Coordinate2D will belong to package model.ship. It inherits from Coordinate and has to implement the methods shown in the UML diagram.

  • The constructor creates a coordinate with two dimensions and assigns the corresponding values.
  • The copy constructor passes the argument received to the copy constructor of the superclass.
  • copy() makes use of the copy constructor.
  • The implementation of adjacentCoordinates() is almost identical to that of the class Coordinate of the previous assignment, but using the method CoordinateFactory.createCoordinate(·) (see below) to create a 2D coordinate when needed.
  • toString() is identical to that of the class Coordinate of the previous assignment.

Class Coordinate3D

Coordinate3D will belong to package model.aircraft. As Coordinate2D, it inherits from Coordinate and has to implement the methods shown in the UML diagram. The implementation of its methods is similar to their implementation in Coordinate2D but extending them to a third dimension:

  • adjacentCoordinates() will return a set with 26 positions.
  • toString() will return a String with the three components of the coordinate, for example (1, 1, 4)

Class CoordinateFactory

It is often very useful to have a method that encapsulates object creation. This is usually carried out by implementing a factory method. To do this, add the new class CoordinateFactory to your implementation. This class has only a static method, createCoordinate(·), that receives a variable number of arguments of type int and returns a 2D or 3D coordinate, depending on how many arguments it receives. The signature of the method is as follows:

public static Coordinate createCoordinate(int... coords) {
    ...
}

Inside the method, coords will be an array. If the amount of elements in this array is below 2 or above 3, the method will throw the exception IllegalArgumentException. Remember that every array has an attribute length storing the amount of elements of the array.

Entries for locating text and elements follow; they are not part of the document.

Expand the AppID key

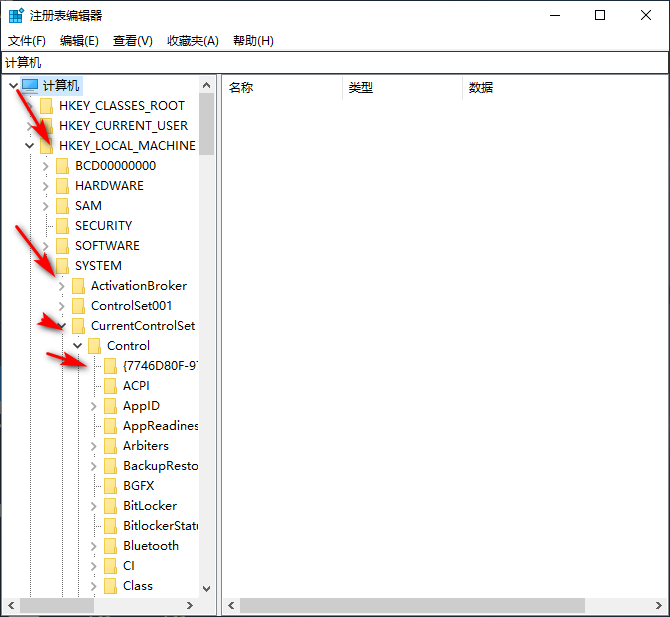click(94, 406)
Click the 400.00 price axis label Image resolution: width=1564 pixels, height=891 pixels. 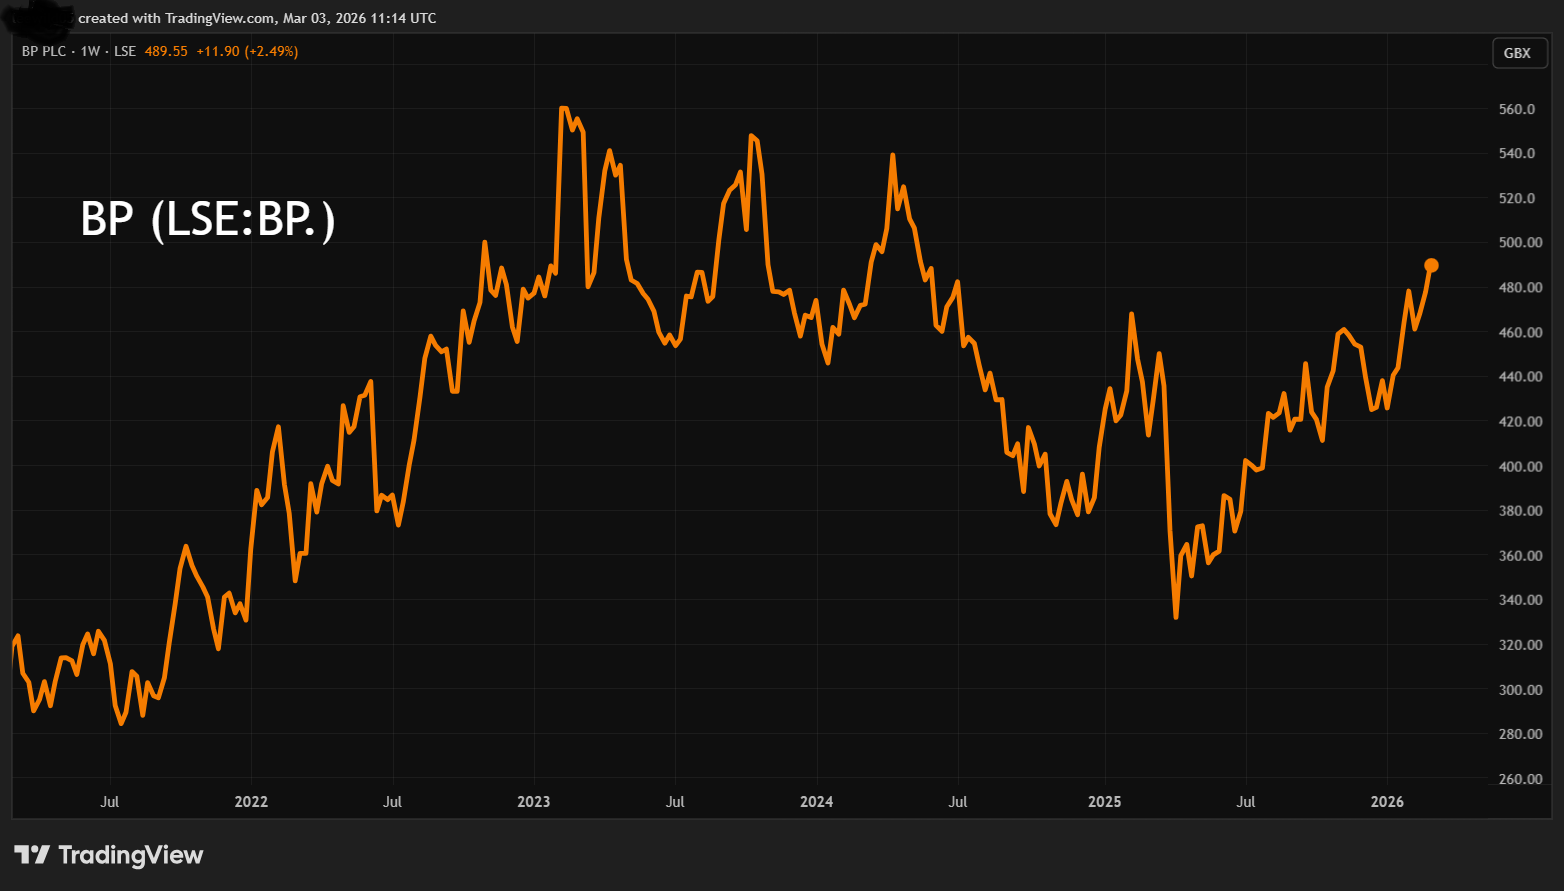tap(1520, 467)
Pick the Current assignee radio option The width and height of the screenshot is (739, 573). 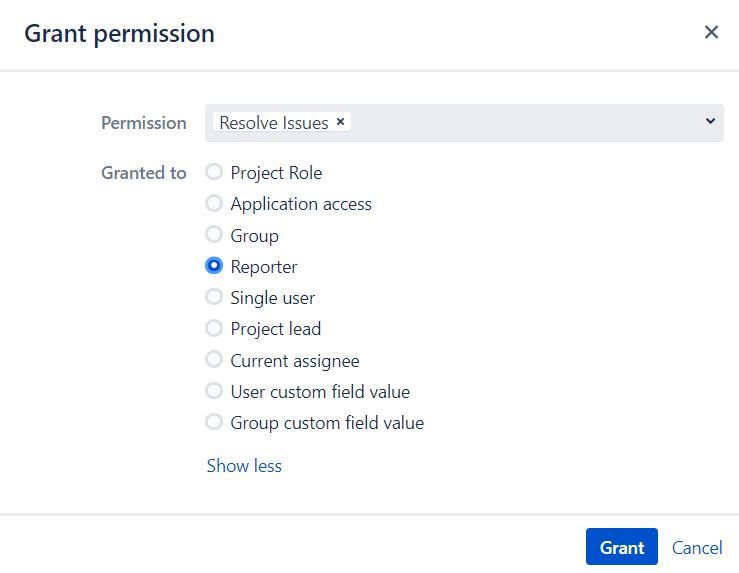[x=214, y=360]
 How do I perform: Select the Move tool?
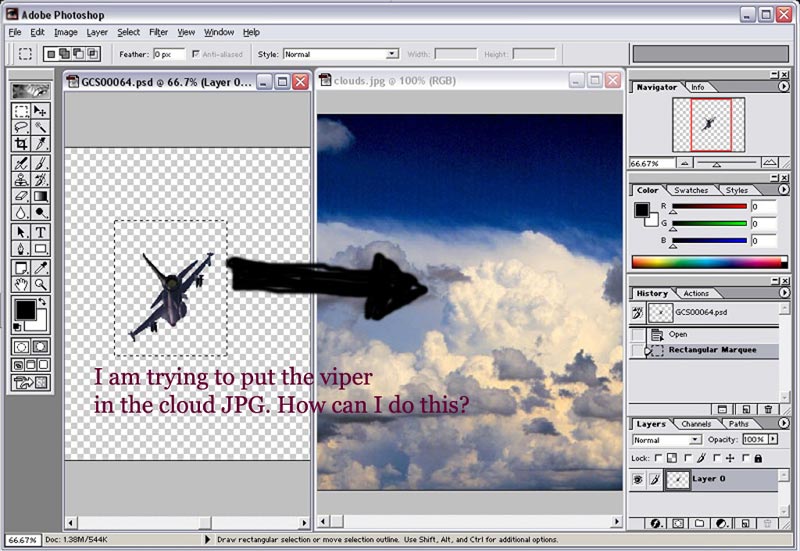[x=41, y=110]
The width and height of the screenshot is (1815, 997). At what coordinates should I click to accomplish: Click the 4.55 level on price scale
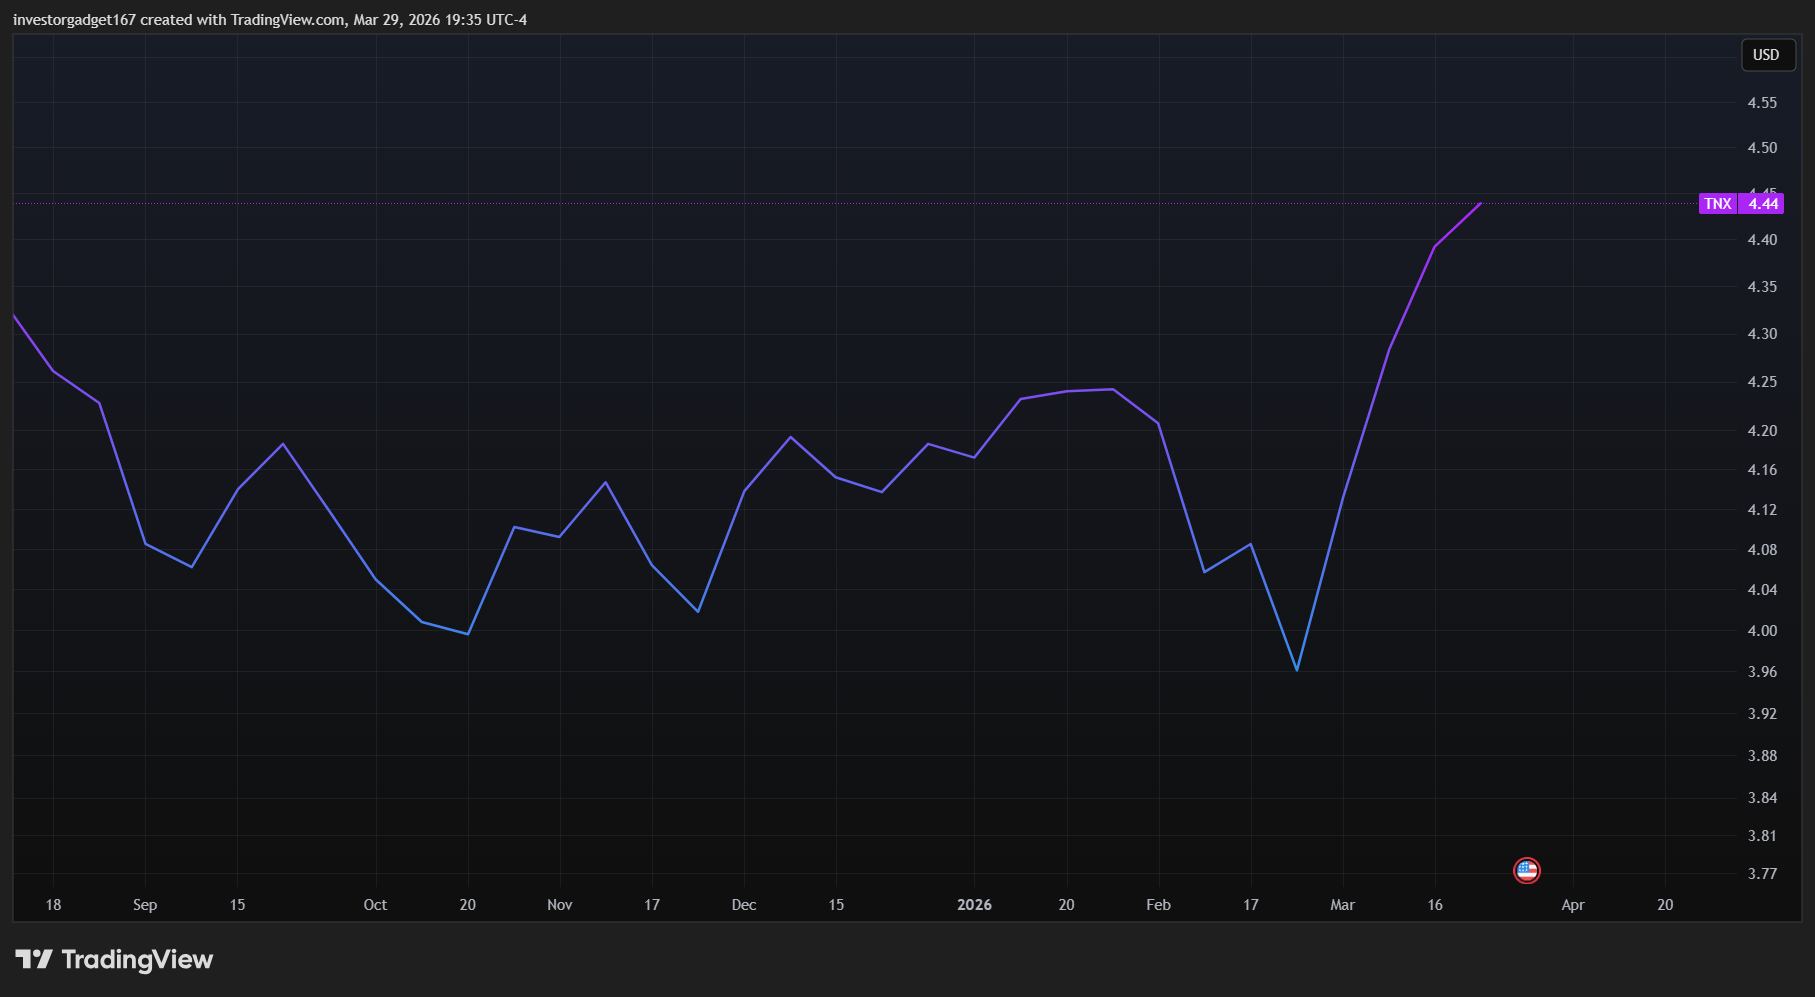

Class Craft and its sub-classes

We will have an abstract superclass with name Craft from which two abstract classes, Ship and Aircraft, will inherit. The specific ships and aircrafts to be used will inherit from one of the latter two abstract classes.

All the code you had in the Ship class in the previous assignment will be in the class Craft, which is located at the top of the hierarchy. The only thing that is moved downstream the hierarchy is the shape of the different ships and aircrafts.

Extraction of the superclass Craft

We are going to extract a superclass with name Craft using the Refactor facility provided by Eclipse. To extract this superclass do as follows:

  1. Right click on the class Ship, then select Refactor->Extract Superclass…
  2. Set the name of the superclass to be created: Craft
  3. Select all attributes and methods so that they are moved to the superclass
  4. Make sure that the option Use the extracted class where possible is selected
  5. Click on the Finish button

As a results we will have two classes, Craft and Ship, with Ship inheriting from Craft. If you have a look to the line where the class Ship is declared, you will see that the extends reserved word is used:

public class Ship extends Craft {
    ...
}

Changes to make to the class Craft

  • Remove the constructor created by Eclipse and create a new one by copying the constructor from Ship.
  • Make this class abstract.
  • Change the visibility of shape to protected and remove its initialisation. From now on it will be initialised in the constructor of the sub-classes.
  • In getShapeIndex(·) and getAbsolutePositions(·) check that coordinate received as argument is not null. It it were null the method would throw a NullPointerException (see Section Exceptions).
  • In hit(·) throw exception CoordinateAlreadyHitException if the coordinate received as argument was already hit in a previous attempt.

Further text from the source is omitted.